Shortly afterwards, I could hear the engine being spun up, it caught fire, Juan gave it the gas, dumped the clutch and we were off. Juan wasted no time getting up to speed, and we were really moving by the time we got to Turn 1….through Turn 1 and up the long straight that is somewhat uphill approaching the Carousel, it actually felt a lot like my shifter kart. And then, WHAM!, Juan jumped on the brakes, my head nearly hit the grab bar in front of me, and then Juan downshifted and drove through the Carousel, with no drama. I thought to myself that everything felt pretty normal but what was up with those brakes? Down the long downhill backstraight, I was enjoying myself hugely and then, once again, Juan nailed the brakes in the braking zone and it felt like that car bled off about 110-120 mph in, oh, fifty feet! Holy Crap! The rest of the lap continued as it had begun, with acceleration and lateral cornering feeling very similar to my shifter kart but the brakes in every corner were otherworldly.
The ride was over way too soon for my liking, of course, because it was amazing and such good fun, but the best part of the entire adventure was seeing the look on Derek’s face when he got out of the car. Grinning from ear to ear, the first thing he said was, “That was amazing! I can’t believe those brakes! How an IndyCar driver does that for two hours is beyond me; I have huge respect for those guys and what they do.”
The race Sunday was a good one, Derek and I spent a lot of time on pit road watching the race but we also drove around the outside of the track and watched the race from just about every vantage point that the Mid-Ohio Sports Car Course has to offer. Our weekend was capped off with an exclamation point when, after the race, Derek and I were chatting with Sean and Daniel, kind of saying our thank yous and our goodbyes at the same time, when Romain Grosjean pedals up on a bicycle to speak to Sean about how disappointed he was about the race.
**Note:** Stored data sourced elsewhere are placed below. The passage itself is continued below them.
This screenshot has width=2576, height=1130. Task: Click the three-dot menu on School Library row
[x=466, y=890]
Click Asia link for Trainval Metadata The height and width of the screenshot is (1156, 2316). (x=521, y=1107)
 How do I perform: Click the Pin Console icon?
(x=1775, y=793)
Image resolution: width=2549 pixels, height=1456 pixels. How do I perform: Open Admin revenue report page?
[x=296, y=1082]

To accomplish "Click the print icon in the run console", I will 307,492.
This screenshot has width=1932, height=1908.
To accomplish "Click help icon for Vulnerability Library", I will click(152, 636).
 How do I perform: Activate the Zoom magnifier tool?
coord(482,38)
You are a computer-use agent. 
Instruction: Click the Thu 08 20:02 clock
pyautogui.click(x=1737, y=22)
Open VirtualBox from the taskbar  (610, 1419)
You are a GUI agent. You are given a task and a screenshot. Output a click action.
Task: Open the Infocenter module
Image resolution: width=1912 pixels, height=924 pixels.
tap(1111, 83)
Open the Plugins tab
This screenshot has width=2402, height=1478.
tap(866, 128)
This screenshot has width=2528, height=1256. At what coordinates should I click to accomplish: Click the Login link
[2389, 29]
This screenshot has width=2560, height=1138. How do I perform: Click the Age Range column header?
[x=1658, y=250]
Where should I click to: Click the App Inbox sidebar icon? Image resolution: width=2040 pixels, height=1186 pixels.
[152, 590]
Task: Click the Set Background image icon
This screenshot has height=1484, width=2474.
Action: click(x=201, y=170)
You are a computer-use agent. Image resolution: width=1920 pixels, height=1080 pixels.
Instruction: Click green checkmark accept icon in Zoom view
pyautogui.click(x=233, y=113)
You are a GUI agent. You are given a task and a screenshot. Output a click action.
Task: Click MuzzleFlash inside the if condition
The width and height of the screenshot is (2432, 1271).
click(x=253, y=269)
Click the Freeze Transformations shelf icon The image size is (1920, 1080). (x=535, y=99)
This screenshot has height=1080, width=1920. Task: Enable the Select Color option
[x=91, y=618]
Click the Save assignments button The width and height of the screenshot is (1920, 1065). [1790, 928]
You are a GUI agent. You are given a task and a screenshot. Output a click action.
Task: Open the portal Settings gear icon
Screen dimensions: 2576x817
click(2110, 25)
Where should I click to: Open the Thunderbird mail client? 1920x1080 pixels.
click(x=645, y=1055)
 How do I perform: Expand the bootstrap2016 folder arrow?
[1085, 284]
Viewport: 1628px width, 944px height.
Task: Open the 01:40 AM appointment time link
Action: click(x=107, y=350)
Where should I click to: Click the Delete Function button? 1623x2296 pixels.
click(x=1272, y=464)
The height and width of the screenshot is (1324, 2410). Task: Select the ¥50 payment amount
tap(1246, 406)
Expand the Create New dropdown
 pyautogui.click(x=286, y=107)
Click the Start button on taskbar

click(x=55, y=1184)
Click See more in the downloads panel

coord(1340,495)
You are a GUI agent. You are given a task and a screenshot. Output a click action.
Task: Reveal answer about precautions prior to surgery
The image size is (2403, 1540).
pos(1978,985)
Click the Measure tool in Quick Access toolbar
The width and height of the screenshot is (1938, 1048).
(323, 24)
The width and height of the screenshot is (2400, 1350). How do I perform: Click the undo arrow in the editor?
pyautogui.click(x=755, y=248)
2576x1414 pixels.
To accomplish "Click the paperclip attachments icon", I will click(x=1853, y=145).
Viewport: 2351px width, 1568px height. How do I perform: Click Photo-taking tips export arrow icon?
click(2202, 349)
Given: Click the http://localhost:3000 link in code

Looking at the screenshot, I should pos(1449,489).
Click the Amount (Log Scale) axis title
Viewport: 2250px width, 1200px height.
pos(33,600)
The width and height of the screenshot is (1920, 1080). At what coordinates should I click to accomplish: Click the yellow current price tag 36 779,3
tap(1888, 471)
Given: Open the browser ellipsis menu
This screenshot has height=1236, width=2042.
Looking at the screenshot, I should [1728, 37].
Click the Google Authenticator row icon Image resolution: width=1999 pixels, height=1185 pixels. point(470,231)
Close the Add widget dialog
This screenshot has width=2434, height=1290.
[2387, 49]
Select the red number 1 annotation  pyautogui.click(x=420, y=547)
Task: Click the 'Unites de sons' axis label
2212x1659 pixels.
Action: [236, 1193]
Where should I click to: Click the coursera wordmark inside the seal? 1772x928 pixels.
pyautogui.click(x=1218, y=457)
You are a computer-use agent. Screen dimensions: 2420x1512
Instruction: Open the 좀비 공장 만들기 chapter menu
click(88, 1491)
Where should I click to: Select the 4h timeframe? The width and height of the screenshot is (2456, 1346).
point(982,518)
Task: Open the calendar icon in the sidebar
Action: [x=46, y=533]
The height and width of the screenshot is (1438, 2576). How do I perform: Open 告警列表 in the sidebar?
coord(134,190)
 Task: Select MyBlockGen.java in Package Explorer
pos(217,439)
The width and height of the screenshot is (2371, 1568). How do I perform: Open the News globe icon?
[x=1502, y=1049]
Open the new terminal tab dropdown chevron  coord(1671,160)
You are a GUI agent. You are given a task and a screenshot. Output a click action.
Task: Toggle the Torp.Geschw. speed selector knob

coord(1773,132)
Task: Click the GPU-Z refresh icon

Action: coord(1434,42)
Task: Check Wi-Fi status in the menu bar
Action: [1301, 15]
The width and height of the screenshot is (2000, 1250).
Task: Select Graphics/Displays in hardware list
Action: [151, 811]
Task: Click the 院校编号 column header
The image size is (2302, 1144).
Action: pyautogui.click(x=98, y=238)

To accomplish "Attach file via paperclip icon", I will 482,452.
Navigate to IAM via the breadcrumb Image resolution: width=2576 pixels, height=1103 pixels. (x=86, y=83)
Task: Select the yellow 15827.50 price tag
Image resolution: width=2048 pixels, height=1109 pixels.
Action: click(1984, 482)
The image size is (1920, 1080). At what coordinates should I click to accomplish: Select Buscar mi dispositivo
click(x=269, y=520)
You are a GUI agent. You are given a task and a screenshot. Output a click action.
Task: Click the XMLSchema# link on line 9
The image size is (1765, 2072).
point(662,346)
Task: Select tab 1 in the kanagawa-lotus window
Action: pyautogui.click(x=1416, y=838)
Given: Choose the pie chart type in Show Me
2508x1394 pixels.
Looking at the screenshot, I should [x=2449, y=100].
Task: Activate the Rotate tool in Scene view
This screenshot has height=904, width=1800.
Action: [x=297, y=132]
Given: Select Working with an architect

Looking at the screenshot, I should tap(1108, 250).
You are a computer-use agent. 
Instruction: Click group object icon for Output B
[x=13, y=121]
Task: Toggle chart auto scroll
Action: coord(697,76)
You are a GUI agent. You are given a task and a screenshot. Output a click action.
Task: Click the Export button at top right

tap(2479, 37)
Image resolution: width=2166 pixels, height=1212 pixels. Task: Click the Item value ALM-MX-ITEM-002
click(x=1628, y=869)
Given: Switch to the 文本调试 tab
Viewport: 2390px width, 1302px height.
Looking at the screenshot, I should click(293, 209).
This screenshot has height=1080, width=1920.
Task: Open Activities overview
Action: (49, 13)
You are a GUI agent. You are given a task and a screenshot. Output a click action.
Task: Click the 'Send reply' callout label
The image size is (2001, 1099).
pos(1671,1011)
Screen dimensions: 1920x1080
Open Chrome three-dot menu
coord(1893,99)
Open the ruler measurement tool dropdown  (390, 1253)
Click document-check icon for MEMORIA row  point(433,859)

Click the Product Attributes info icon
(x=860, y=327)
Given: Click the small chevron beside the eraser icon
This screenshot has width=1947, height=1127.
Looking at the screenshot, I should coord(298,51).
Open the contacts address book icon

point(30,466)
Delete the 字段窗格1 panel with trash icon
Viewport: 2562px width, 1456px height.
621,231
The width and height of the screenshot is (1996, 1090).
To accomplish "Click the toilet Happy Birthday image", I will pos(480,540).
Derek’s jaw dropped and he kind of elbowed me in the ribs, and I said, “Yes, Derek, I know who that is!” under my breath, again trying very hard not to be some sort of fanboy. We wound up having a great conversation with Romain, who we found to be very personable and friendly; just like so many karters we know, a fierce competitor who is a really good guy out of the racecar.
So, an amazing weekend, one that I will be forever grateful to Sean, Daniel and the Steinbrenner Racing team. I left Mid-Ohio that Sunday afternoon knowing that Derek and I had built some incredible memories, and it was really cool to know that one of the very top series in the world is actually very similar to the racing that I do. I’ll never get to actually drive an IndyCar but having the understanding that the sensations you get driving a shifter kart are similar to what pros like Power, Palou, Daly and Grosjean experience in their IndyCar is an amazing realization; no question about it, the bang for the buck that you get in a shifter kart is outstanding!